Der Ernteeinsatz der Soldaten war vorbei. Nach einigen Dankesreden mit dem zu solchen Anlässen üblichen ideologischen Schmalz, packten sie ihre sieben Sachen und bestiegen ihre Fahrzeuge.
Die Mädchen hatten sich zum Abschied eingefunden. Sie sprangen um die Laster herum.

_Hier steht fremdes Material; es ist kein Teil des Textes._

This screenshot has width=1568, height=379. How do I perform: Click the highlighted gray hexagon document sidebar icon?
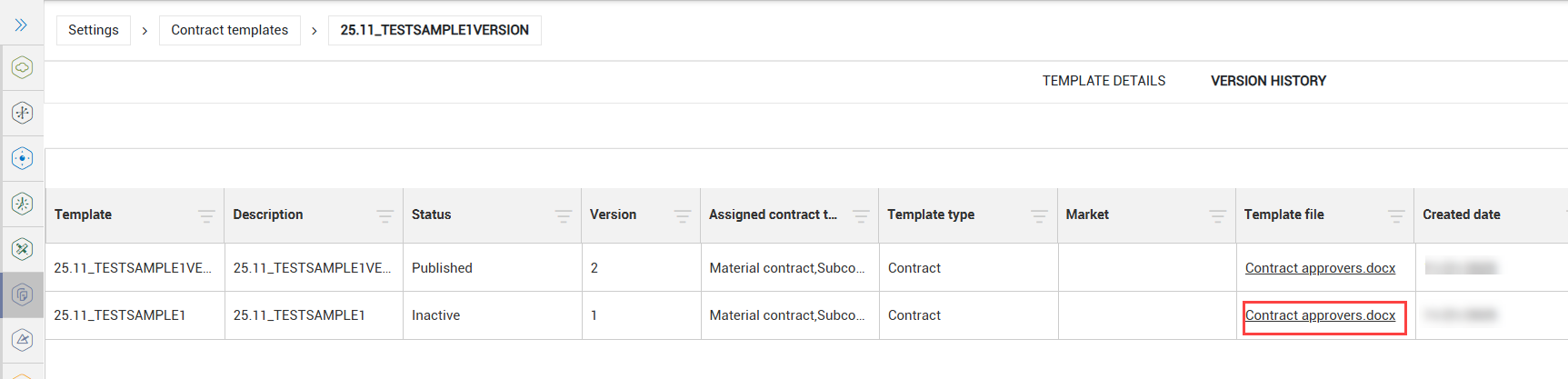tap(23, 294)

Nur M. seine kleine Freundin konnte sich nicht an dem fröhlichen Treiben beteiligen. Sie stand etwas abseits.
M. sah zu ihr hinüber.
Sie sahen sich in die Augen.
Sie wussten beide um ihr Leid. Ein Leid das noch keinen Namen hatte. Mit dem sie nun, jeder für sich, allein fertig werden mussten.
Die Motoren sprangen an.
Ein Auto nach dem anderen verließ den Schulhof. Staub und Qualm stieben empor.
Den Soldaten war das Lachen vergangen. Sie wussten was sie erwartete.

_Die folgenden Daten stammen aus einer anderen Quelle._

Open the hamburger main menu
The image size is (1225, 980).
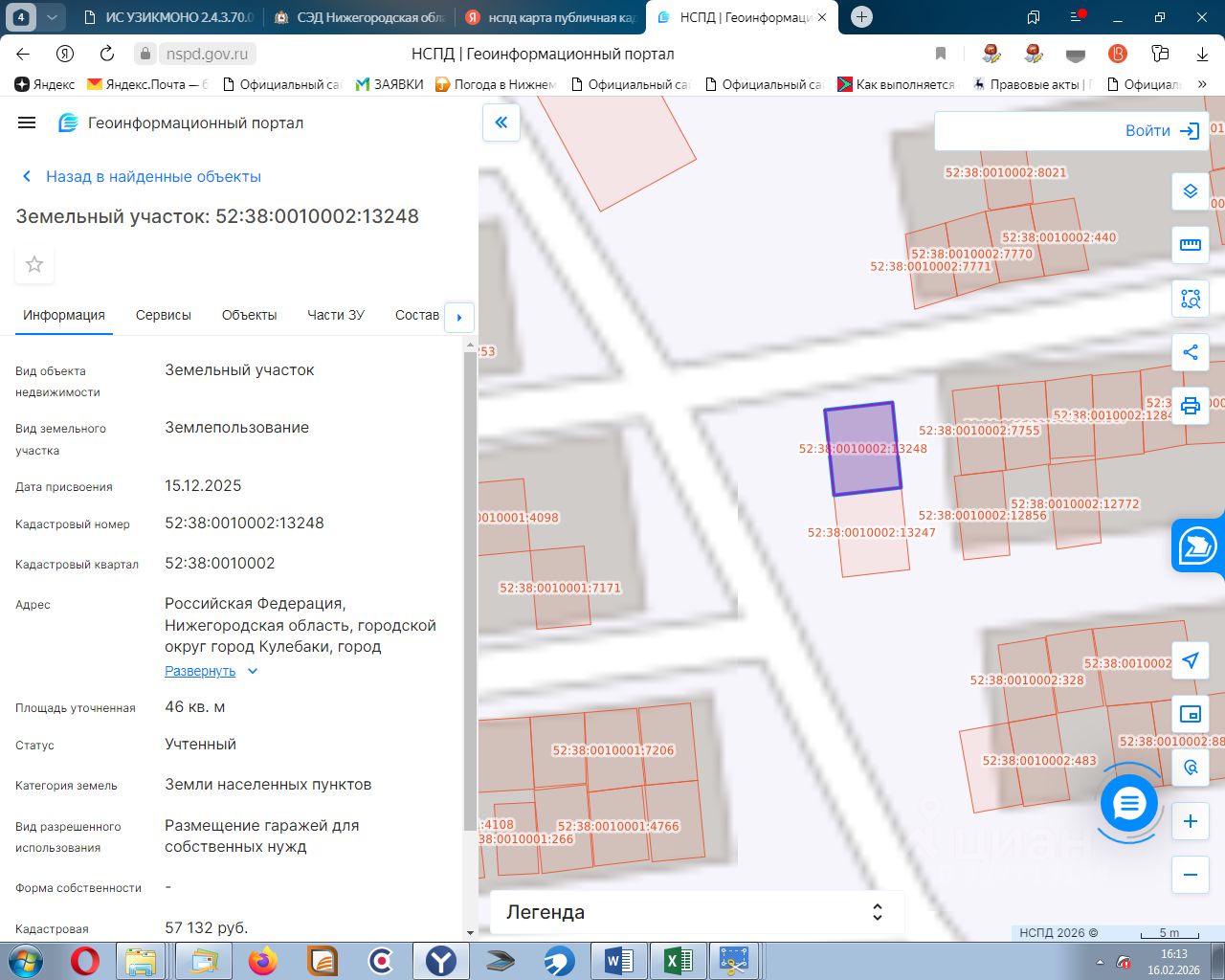(27, 122)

Nach der ländlichen Idylle mit seiner, wenn auch begrenzten Freiheit, erwartete sie nun wieder der Kasernenhofmief.
Auch nach vielen Jahren noch muss M. an sein Erlebnis mit dem kleinen Mädchen denken. Sie war eine von den Menschen die ihm Gott an den Lebensweg stellte. Die, als würden sie ihm zuwinken und sagen wollen:" Geh deinen Weg. Es gibt noch Menschen die dich mögen ".
In dieser seiner schweren Zeit wurde er von ihnen getröstet. Wer kann besser Leid verstehen, als der, der Leid durchlitten hat. Darum fühlten sie sich so verbunden. Standen sie sich so unsagbar nahe. Ahnten was ihnen das Leben nach ihrem Abschied noch bescheren würde. Weckte in ihnen das Verlangen nach einem Beistand. M. hatte dieser "Beistand" gefunden. Schon lange war der ihm auf den Fersen. Nun wird er getröstet. Auch dann, wenn es Zeiten des Leidens gibt. Gott ist da in seinem Stellvertreter, seinem Tröster.
O kleines Mädchen, wie es dir auch ergangen sein mag, lass dich finden, dich trösten. Vater ich würde sie gern wiedersehen. Bei dir.